> **WORK ITEM**
Exactly as they appear, please output the lines from the one with "The height and width of the screenshot is (232, 412)." through the end of the material, without pictures.
*** PROVIDED ENTRIES Section Begins ***
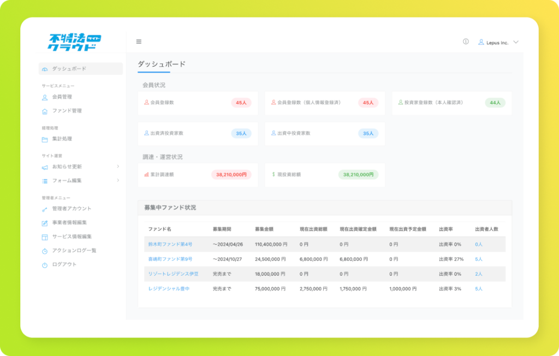Image resolution: width=559 pixels, height=356 pixels.
Task: Open サービス情報編集 menu item
Action: 72,237
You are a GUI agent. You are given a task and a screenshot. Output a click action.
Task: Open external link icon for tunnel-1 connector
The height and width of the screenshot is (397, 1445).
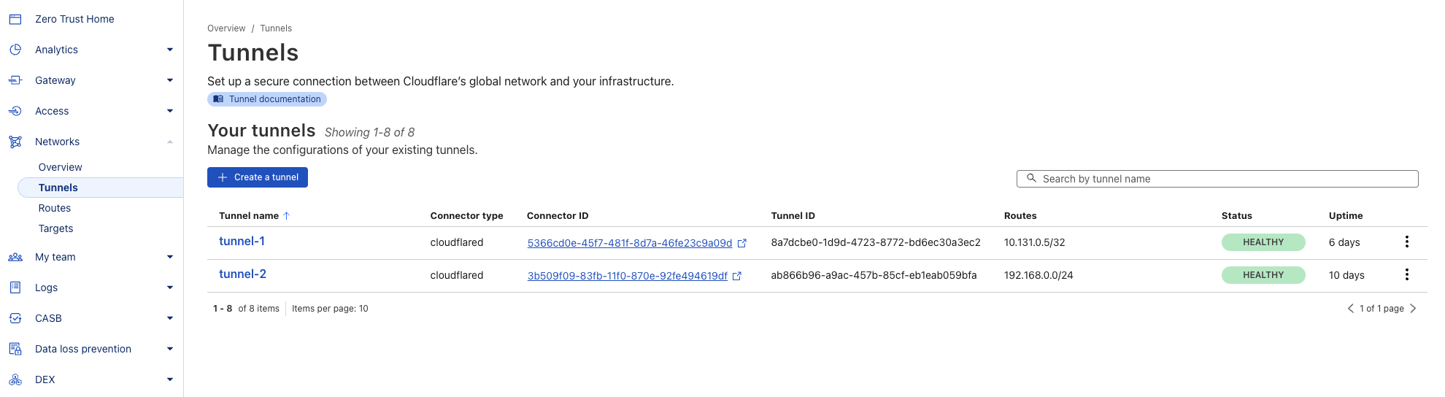(742, 243)
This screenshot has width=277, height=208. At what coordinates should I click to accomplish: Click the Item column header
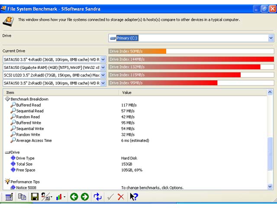(61, 92)
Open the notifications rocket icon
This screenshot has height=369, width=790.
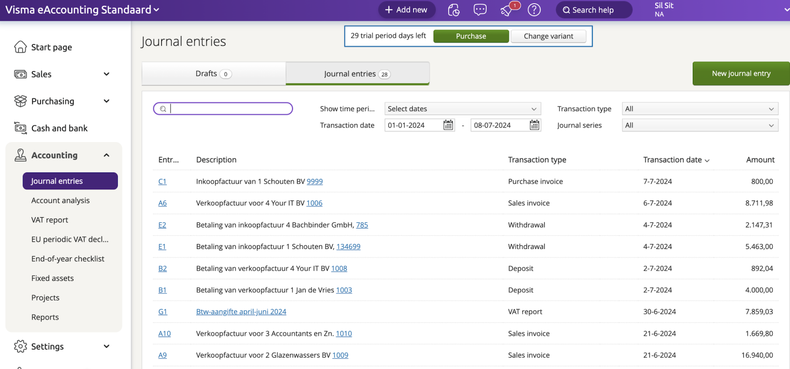pyautogui.click(x=508, y=10)
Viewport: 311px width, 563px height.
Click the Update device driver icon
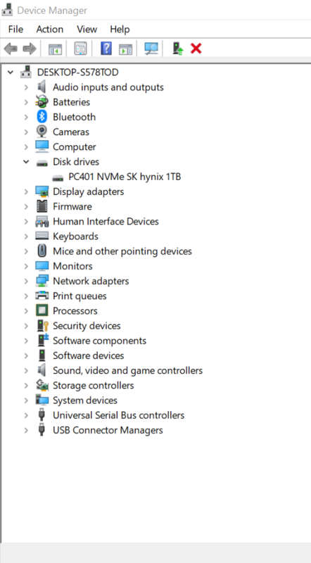pos(178,49)
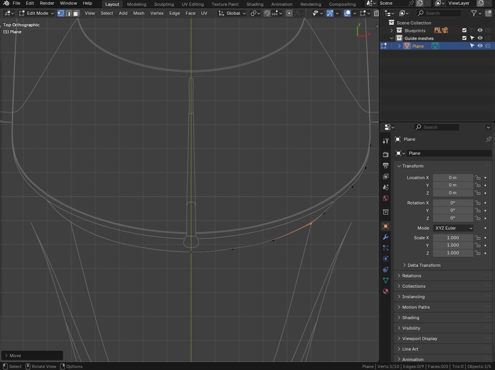The width and height of the screenshot is (495, 370).
Task: Click the Scale X value field
Action: pos(453,238)
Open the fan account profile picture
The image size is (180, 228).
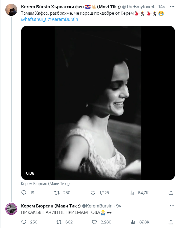(x=11, y=10)
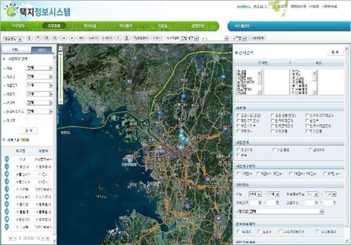Tick the first checkbox in bottom section

[238, 232]
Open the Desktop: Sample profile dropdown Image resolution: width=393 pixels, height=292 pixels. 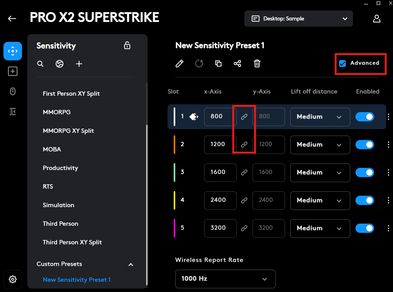[x=299, y=19]
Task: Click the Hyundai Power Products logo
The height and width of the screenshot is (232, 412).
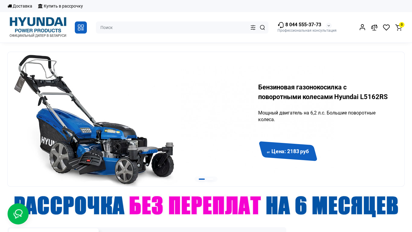Action: [38, 27]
*** PROVIDED ENTRIES Section Ends ***
> **COMPLETED TASK**
The height and width of the screenshot is (232, 412).
Action: [38, 27]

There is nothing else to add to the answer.